So this already means you’ll have to look for a purebred Shiloh from a breeder. You can check out the International Shiloh Shepherd Alliance for breeders in your area.

There are currently 12 registered breeders in the U.S. and three in Canada. The International Shiloh Shepherd Alliance is responsible for enforcing breed standards, so it’s always good to go with a breeder they endorse.

A panel of ‘breed wardens’ examines every breed proposal, ensuring they pass official gene tests (including hip, join, and heart) and temperament checks before they are bred.

If you opt to go with a non-International Shiloh Shepherd Alliance breeder, you should ask for these tests and gene scans before you put your money on the table.

Vet Costs

Shiloh Shepherd vet care

All dogs should have regular veterinary care, annual checkups, and shots. They should also be neutered or spayed. Veterinary insurance runs around $30 to $100 a month, or you will need to have money set aside to cover these costs.

Remember that the Shiloh Shepherd will also need training, starting with puppy socialization. This helps acclimatize them to strange situations and scary sounds, teaches them good manners, and creates a happy, balanced dog you can trust to navigate the world. 

Overall, they are more healthy than their parent German Shepherd stock. As a new breed, however, some problems will still be carried forward from the base stock.

They have healthier hips than the German Shepherd, but you have to monitor them for hip issues, just in case. They are, after all, large dogs. Degenerative myelopathy, a spinal cord issue, is another thing to watch out for when it comes to Shilohs.

DATA FOR ANALYSIS:
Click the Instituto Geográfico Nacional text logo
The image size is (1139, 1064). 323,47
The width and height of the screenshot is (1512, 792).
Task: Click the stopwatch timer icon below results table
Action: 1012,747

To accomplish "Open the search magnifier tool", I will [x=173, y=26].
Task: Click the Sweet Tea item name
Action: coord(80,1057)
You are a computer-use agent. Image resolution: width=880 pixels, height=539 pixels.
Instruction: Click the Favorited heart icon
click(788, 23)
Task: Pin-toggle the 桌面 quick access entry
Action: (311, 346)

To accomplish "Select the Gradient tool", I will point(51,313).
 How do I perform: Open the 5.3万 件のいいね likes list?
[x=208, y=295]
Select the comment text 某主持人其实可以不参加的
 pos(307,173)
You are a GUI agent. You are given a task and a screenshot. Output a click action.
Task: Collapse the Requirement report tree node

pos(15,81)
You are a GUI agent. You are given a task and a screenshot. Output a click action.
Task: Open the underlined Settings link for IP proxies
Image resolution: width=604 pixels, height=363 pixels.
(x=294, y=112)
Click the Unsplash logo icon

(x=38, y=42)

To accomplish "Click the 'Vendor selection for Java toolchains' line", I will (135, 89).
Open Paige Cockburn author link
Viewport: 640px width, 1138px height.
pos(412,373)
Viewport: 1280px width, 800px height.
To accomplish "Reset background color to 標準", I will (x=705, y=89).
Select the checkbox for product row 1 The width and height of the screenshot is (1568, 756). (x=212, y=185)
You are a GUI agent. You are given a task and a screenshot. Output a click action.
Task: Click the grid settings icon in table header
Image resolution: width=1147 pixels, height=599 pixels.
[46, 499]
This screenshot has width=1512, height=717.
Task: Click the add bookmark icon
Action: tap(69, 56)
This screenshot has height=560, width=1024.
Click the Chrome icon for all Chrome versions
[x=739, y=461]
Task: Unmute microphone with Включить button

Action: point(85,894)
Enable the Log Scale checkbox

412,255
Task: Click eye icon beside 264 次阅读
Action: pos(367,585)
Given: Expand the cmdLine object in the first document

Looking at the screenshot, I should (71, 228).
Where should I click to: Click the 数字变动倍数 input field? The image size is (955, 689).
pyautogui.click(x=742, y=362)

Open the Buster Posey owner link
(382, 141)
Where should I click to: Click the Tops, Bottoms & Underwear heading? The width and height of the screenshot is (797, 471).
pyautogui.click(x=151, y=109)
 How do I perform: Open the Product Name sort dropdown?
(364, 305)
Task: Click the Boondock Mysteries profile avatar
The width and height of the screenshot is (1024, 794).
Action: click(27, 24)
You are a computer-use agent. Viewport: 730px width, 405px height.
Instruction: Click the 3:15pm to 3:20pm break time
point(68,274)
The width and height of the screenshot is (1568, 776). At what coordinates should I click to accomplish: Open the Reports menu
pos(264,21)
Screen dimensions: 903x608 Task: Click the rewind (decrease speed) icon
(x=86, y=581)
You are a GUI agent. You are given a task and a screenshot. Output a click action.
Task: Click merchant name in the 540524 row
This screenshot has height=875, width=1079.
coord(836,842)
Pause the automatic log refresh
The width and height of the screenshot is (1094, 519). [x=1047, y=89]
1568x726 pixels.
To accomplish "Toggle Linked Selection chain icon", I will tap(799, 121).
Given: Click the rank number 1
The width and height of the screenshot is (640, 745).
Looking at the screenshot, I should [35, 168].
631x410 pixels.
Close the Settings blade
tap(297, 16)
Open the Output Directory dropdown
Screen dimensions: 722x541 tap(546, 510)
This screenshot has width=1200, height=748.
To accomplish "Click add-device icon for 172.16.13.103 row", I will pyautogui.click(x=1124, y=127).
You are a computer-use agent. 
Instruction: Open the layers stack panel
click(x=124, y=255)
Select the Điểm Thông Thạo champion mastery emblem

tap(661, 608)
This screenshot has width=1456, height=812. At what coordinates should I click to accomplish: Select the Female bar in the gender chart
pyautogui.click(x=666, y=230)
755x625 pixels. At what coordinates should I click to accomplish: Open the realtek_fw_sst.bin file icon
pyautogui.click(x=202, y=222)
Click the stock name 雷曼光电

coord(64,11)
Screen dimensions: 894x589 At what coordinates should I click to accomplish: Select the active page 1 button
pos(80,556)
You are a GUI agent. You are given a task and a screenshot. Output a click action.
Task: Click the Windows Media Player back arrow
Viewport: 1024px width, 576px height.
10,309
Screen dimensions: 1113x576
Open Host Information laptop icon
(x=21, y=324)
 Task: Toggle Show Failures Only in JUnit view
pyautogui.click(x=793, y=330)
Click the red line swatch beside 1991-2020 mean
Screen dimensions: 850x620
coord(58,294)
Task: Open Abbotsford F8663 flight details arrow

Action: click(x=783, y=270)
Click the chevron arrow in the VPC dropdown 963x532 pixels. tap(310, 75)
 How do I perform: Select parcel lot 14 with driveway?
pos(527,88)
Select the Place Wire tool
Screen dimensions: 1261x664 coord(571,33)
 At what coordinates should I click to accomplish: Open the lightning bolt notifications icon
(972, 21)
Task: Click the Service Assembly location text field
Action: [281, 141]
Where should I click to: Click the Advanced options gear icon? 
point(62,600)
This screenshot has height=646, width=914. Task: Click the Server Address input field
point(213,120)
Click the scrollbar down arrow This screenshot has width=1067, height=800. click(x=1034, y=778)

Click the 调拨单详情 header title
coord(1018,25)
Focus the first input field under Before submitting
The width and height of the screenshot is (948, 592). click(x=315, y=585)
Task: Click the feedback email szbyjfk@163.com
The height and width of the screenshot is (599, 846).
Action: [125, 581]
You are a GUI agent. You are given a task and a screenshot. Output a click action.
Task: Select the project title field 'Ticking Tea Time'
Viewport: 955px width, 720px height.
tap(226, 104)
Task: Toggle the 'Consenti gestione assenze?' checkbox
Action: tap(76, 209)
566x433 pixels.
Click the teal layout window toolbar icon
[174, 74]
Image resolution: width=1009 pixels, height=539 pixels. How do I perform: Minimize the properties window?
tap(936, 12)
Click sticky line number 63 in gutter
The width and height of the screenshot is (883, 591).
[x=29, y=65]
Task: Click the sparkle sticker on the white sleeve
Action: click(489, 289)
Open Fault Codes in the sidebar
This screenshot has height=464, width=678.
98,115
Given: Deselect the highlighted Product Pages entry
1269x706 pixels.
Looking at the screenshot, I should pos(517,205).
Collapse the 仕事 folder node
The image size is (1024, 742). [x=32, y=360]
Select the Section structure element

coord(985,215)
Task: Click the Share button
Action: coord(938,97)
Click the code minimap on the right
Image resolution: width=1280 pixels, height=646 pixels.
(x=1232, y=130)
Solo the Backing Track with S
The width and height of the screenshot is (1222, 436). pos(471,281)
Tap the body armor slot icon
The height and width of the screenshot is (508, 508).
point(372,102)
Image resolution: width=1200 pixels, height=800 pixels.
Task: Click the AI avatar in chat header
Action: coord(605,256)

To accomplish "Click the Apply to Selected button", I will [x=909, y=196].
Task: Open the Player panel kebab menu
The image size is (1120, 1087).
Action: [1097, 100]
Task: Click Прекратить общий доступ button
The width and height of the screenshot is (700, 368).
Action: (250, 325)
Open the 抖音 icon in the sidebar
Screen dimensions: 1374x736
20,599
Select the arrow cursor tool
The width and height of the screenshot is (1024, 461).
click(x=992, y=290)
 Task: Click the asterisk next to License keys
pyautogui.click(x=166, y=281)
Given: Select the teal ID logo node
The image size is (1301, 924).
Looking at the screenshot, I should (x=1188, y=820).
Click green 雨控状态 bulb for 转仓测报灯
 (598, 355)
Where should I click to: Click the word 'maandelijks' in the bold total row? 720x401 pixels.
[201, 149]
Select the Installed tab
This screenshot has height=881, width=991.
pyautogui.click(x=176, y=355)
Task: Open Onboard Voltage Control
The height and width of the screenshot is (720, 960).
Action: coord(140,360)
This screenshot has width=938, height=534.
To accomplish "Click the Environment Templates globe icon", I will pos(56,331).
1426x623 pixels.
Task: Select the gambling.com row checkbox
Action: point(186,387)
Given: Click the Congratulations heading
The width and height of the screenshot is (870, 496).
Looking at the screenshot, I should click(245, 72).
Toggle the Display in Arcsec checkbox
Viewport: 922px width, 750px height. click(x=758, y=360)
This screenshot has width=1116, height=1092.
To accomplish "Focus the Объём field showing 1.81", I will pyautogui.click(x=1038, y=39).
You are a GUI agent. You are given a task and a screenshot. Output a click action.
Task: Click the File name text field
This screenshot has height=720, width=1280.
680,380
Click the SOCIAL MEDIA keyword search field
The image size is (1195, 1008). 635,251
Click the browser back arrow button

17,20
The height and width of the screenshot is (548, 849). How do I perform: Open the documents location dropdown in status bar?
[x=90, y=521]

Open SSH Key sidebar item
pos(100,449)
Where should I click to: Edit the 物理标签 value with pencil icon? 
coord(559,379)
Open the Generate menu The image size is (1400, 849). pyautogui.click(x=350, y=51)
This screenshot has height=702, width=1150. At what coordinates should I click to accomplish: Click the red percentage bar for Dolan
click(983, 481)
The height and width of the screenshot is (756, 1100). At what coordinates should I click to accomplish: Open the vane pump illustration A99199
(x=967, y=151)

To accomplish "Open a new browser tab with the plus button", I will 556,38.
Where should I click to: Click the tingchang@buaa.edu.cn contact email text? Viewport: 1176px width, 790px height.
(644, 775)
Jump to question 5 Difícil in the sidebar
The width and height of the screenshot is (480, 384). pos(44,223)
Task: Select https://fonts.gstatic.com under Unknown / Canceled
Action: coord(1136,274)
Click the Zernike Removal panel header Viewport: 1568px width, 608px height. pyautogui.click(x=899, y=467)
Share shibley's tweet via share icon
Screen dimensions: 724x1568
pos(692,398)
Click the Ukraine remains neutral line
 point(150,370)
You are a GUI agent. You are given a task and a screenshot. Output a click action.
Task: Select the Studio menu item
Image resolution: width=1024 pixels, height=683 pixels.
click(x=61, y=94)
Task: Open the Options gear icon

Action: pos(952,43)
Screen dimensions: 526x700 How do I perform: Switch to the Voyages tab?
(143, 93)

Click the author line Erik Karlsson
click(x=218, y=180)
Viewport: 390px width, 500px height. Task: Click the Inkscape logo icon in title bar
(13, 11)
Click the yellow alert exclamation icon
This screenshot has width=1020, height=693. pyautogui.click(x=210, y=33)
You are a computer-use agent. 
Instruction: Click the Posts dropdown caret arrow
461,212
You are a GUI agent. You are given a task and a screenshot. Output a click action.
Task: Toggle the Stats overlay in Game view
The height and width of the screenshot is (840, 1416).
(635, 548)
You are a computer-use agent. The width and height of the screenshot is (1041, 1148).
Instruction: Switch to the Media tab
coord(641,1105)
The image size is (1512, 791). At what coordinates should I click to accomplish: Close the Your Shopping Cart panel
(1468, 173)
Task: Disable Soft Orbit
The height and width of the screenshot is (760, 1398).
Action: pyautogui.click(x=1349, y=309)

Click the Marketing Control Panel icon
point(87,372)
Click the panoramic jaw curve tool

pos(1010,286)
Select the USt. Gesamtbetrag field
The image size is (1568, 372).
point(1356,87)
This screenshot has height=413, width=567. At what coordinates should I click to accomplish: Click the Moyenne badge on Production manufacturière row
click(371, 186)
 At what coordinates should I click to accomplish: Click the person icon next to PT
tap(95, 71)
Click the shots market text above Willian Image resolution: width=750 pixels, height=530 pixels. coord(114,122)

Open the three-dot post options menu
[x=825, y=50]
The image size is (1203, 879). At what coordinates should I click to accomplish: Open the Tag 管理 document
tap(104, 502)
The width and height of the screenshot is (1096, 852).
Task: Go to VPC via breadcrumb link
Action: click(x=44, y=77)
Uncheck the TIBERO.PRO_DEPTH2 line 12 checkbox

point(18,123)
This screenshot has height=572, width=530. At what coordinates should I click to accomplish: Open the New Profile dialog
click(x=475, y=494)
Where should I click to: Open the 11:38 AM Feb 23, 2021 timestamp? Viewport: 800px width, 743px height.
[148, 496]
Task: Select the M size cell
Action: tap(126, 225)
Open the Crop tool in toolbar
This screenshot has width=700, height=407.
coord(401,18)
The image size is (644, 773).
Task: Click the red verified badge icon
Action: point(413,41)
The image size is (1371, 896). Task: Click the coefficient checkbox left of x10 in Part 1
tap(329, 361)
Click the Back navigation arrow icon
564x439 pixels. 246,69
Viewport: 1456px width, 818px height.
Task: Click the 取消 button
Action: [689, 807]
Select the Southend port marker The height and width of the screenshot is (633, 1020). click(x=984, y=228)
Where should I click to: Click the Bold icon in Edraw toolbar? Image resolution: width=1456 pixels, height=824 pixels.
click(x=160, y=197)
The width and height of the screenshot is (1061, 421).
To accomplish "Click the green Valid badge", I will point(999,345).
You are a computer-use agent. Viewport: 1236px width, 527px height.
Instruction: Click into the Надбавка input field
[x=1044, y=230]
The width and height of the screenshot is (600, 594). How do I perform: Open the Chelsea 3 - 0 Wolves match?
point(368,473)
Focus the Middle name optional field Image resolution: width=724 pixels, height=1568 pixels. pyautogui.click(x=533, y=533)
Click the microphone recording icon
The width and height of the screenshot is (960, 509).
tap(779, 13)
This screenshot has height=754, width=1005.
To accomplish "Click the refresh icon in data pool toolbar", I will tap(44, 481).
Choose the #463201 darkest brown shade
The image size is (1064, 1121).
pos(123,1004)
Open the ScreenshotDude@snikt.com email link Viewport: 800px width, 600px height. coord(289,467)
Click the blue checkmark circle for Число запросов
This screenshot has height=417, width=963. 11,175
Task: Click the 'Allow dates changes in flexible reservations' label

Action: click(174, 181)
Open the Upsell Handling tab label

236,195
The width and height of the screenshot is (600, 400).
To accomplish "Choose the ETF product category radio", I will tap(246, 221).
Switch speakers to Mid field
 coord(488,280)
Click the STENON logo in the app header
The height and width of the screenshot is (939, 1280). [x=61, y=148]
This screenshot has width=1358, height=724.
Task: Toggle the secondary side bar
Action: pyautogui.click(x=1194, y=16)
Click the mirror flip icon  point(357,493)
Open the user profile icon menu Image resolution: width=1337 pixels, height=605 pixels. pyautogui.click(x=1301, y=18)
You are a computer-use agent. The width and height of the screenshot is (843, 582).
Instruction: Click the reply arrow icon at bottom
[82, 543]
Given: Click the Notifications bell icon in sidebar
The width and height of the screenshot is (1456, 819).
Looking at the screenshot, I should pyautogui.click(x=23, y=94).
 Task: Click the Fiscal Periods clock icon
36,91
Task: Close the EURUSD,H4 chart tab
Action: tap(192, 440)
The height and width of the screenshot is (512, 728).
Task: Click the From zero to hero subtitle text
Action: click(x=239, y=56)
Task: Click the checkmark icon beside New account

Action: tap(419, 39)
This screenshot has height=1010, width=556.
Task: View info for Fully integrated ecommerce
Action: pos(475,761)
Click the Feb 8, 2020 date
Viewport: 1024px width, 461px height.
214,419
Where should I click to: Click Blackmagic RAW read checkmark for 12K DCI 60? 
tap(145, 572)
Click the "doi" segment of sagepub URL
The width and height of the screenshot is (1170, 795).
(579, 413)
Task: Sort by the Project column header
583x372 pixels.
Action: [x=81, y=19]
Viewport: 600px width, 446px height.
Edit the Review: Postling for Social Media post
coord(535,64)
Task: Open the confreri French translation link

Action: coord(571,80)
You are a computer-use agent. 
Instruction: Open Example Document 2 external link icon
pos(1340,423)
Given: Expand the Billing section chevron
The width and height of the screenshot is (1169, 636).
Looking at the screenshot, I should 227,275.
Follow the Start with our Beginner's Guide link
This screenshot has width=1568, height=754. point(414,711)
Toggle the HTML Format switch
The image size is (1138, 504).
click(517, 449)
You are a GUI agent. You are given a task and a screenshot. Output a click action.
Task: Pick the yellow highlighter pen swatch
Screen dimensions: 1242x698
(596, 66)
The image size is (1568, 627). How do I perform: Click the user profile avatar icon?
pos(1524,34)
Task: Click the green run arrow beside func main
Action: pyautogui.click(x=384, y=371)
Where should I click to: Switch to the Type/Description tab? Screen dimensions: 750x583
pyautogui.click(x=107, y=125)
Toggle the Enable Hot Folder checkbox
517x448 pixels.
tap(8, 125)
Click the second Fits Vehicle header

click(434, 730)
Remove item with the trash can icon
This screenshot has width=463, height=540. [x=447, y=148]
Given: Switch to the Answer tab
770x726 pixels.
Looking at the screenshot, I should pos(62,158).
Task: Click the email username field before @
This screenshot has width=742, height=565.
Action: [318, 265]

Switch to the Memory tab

ASSIGNMENT 1: Rewrite the Shiloh Shepherd text between "All dogs should" and "cover these costs.", inclusive, changing "Veterinary insurance" to "Pet insurance".
ASSIGNMENT 2: According to the Shiloh Shepherd text, how much does veterinary insurance cost per month?

WRITTEN RESPONSE 1:
All dogs should have regular veterinary care, annual checkups, and shots. They should also be neutered or spayed. Pet insurance runs around $30 to $100 a month, or you will need to have money set aside to cover these costs.

WRITTEN RESPONSE 2: Around $30 to $100 a month.